Content starts

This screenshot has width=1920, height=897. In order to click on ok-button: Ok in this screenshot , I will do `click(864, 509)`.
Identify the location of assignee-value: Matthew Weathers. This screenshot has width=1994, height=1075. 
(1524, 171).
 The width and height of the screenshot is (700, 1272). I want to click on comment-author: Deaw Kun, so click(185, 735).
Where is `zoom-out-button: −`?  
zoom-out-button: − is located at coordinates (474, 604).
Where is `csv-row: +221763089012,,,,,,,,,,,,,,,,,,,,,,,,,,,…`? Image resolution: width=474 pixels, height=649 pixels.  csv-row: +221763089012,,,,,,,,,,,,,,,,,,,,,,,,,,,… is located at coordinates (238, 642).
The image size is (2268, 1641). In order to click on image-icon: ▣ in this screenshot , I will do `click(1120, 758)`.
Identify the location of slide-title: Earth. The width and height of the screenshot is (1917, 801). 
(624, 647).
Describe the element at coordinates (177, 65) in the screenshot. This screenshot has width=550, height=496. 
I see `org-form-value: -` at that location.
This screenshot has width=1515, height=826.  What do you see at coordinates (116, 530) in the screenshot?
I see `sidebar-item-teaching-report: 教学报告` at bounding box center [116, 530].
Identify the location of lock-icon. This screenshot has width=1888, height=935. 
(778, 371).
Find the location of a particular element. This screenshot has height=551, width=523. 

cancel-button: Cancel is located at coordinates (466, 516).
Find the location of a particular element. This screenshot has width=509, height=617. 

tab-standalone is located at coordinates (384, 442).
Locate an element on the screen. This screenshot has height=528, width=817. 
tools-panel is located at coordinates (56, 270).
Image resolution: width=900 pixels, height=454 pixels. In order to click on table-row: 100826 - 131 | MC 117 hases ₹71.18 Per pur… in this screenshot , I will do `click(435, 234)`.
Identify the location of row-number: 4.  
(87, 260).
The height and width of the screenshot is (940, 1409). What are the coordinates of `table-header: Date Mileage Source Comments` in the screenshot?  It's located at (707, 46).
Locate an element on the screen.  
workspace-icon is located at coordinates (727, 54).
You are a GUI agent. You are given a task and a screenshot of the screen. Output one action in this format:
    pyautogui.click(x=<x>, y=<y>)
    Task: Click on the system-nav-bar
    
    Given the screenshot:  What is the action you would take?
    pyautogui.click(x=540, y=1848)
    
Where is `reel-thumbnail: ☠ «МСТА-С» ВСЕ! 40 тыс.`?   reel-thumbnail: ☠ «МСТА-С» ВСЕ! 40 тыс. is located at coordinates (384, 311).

Content ends

Job = Quote every one of the lines above verbatim, from the first through the last.

Task solution =
This screenshot has width=1920, height=897. In order to click on ok-button: Ok in this screenshot , I will do `click(864, 509)`.
Identify the location of assignee-value: Matthew Weathers. This screenshot has width=1994, height=1075. 
(1524, 171).
 The width and height of the screenshot is (700, 1272). I want to click on comment-author: Deaw Kun, so click(185, 735).
Where is `zoom-out-button: −`?  
zoom-out-button: − is located at coordinates (474, 604).
Where is `csv-row: +221763089012,,,,,,,,,,,,,,,,,,,,,,,,,,,…`? Image resolution: width=474 pixels, height=649 pixels.  csv-row: +221763089012,,,,,,,,,,,,,,,,,,,,,,,,,,,… is located at coordinates (238, 642).
The image size is (2268, 1641). In order to click on image-icon: ▣ in this screenshot , I will do `click(1120, 758)`.
Identify the location of slide-title: Earth. The width and height of the screenshot is (1917, 801). 
(624, 647).
Describe the element at coordinates (177, 65) in the screenshot. This screenshot has width=550, height=496. 
I see `org-form-value: -` at that location.
This screenshot has width=1515, height=826.  What do you see at coordinates (116, 530) in the screenshot?
I see `sidebar-item-teaching-report: 教学报告` at bounding box center [116, 530].
Identify the location of lock-icon. This screenshot has width=1888, height=935. 
(778, 371).
Find the location of a particular element. This screenshot has height=551, width=523. 

cancel-button: Cancel is located at coordinates (466, 516).
Find the location of a particular element. This screenshot has width=509, height=617. 

tab-standalone is located at coordinates (384, 442).
Locate an element on the screen. This screenshot has height=528, width=817. 
tools-panel is located at coordinates (56, 270).
Image resolution: width=900 pixels, height=454 pixels. In order to click on table-row: 100826 - 131 | MC 117 hases ₹71.18 Per pur… in this screenshot , I will do `click(435, 234)`.
Identify the location of row-number: 4.  
(87, 260).
The height and width of the screenshot is (940, 1409). What are the coordinates of `table-header: Date Mileage Source Comments` in the screenshot?  It's located at (707, 46).
Locate an element on the screen.  
workspace-icon is located at coordinates (727, 54).
You are a GUI agent. You are given a task and a screenshot of the screen. Output one action in this format:
    pyautogui.click(x=<x>, y=<y>)
    Task: Click on the system-nav-bar
    
    Given the screenshot:  What is the action you would take?
    pyautogui.click(x=540, y=1848)
    
Where is `reel-thumbnail: ☠ «МСТА-С» ВСЕ! 40 тыс.`?   reel-thumbnail: ☠ «МСТА-С» ВСЕ! 40 тыс. is located at coordinates (384, 311).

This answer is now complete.